*What needs to be done*
Gather all lines in the records below that include the word "agent".

*Records to use*
---------------
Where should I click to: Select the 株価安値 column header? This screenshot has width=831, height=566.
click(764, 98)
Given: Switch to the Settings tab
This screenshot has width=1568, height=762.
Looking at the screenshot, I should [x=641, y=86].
---------------
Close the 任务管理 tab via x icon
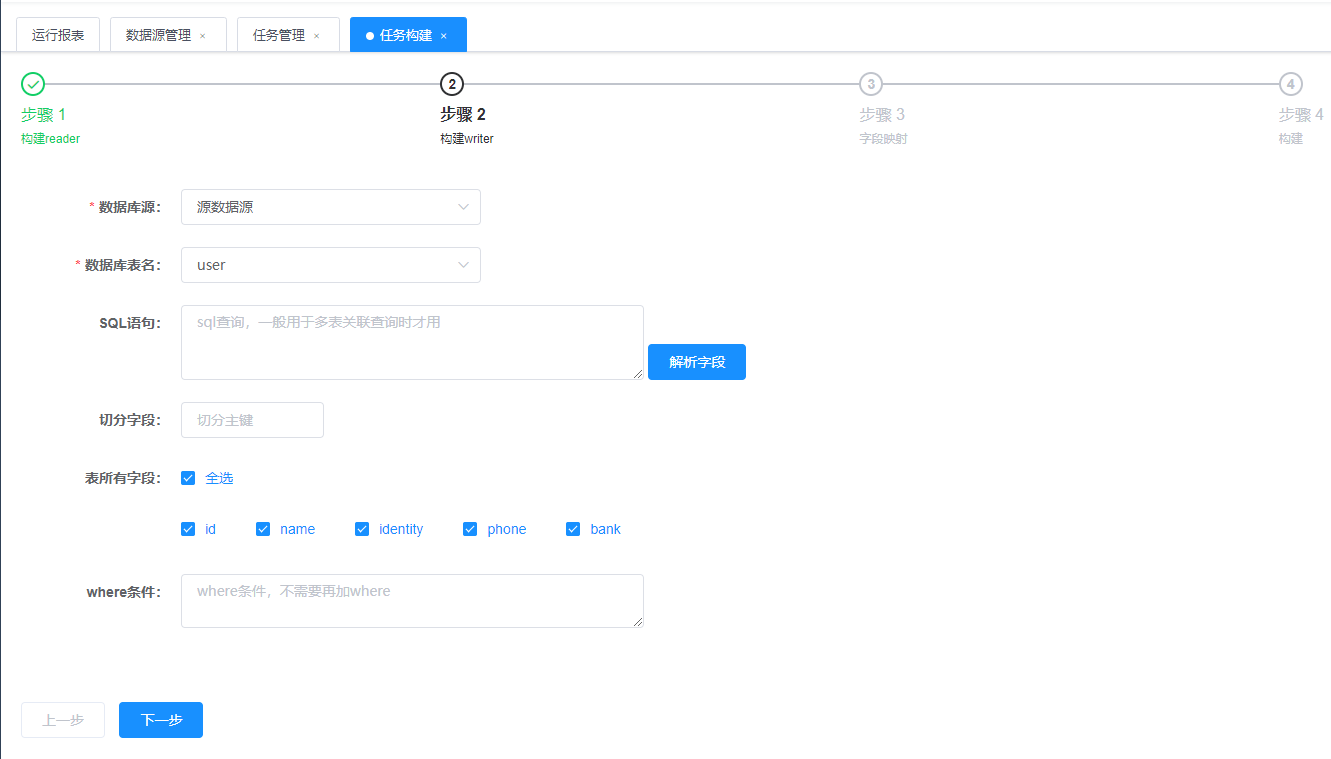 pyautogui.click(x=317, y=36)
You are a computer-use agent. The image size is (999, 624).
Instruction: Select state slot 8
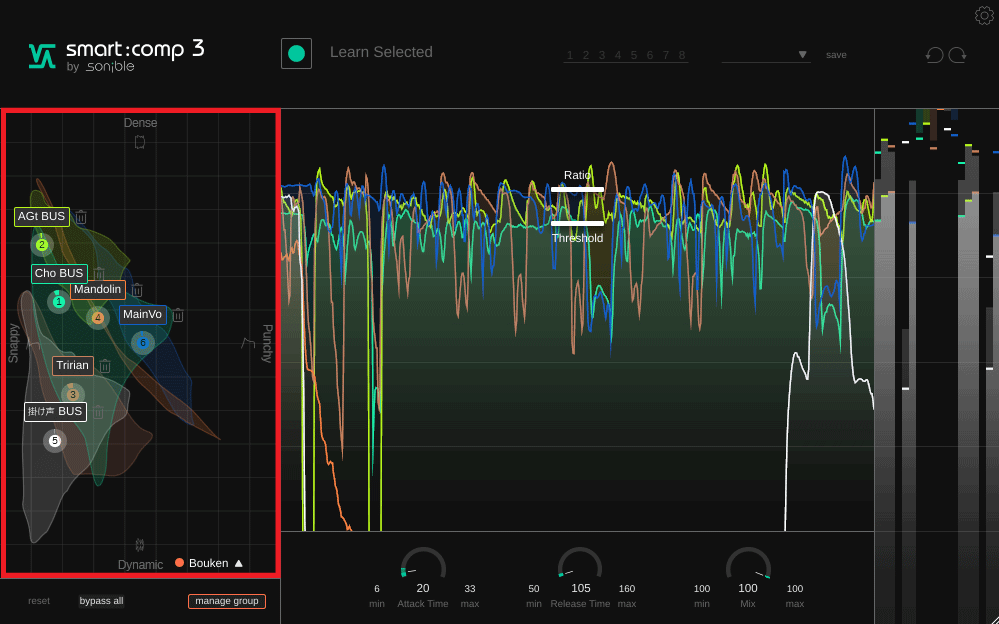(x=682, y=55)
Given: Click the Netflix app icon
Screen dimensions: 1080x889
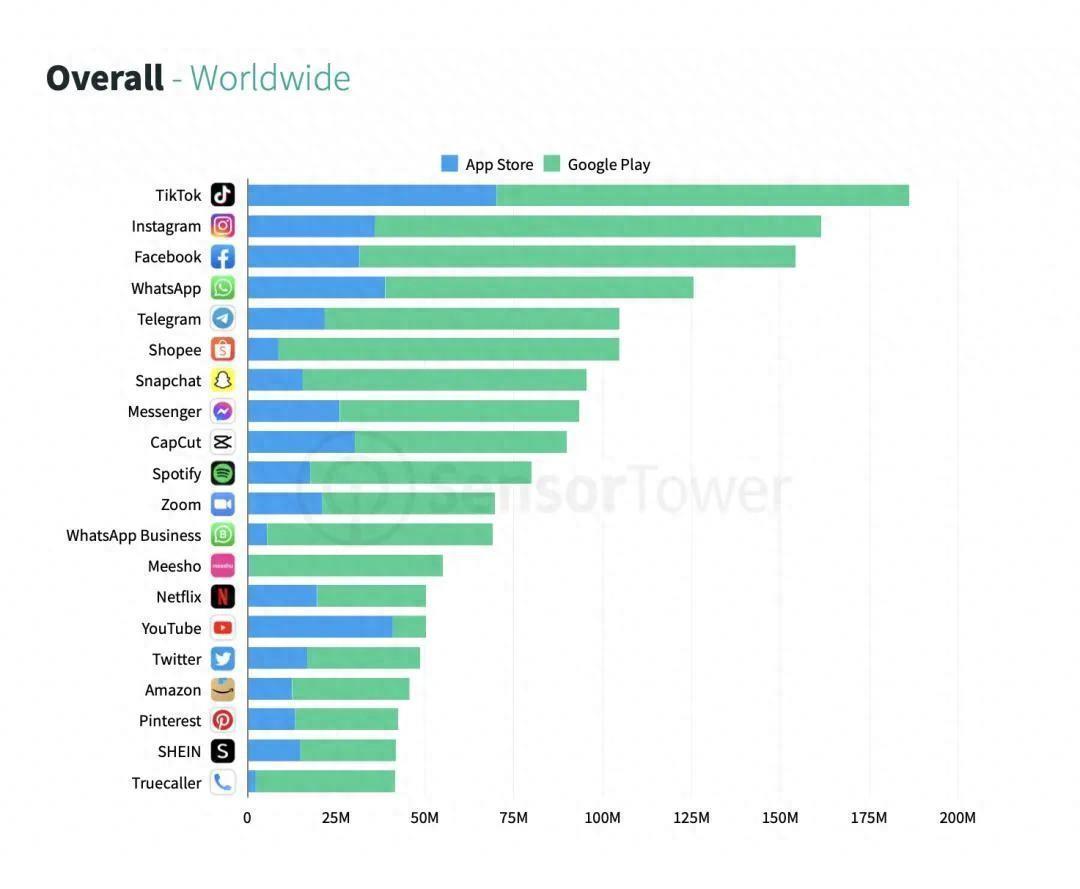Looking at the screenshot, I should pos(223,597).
---------------
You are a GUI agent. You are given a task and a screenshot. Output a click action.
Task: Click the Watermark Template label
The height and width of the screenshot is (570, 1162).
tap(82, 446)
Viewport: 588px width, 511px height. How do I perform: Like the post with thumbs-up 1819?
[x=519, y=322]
---------------
*Output*
You are a computer-use agent. The image size is (999, 624).
You are a GUI agent. You are given a task and a screenshot. Output a click action.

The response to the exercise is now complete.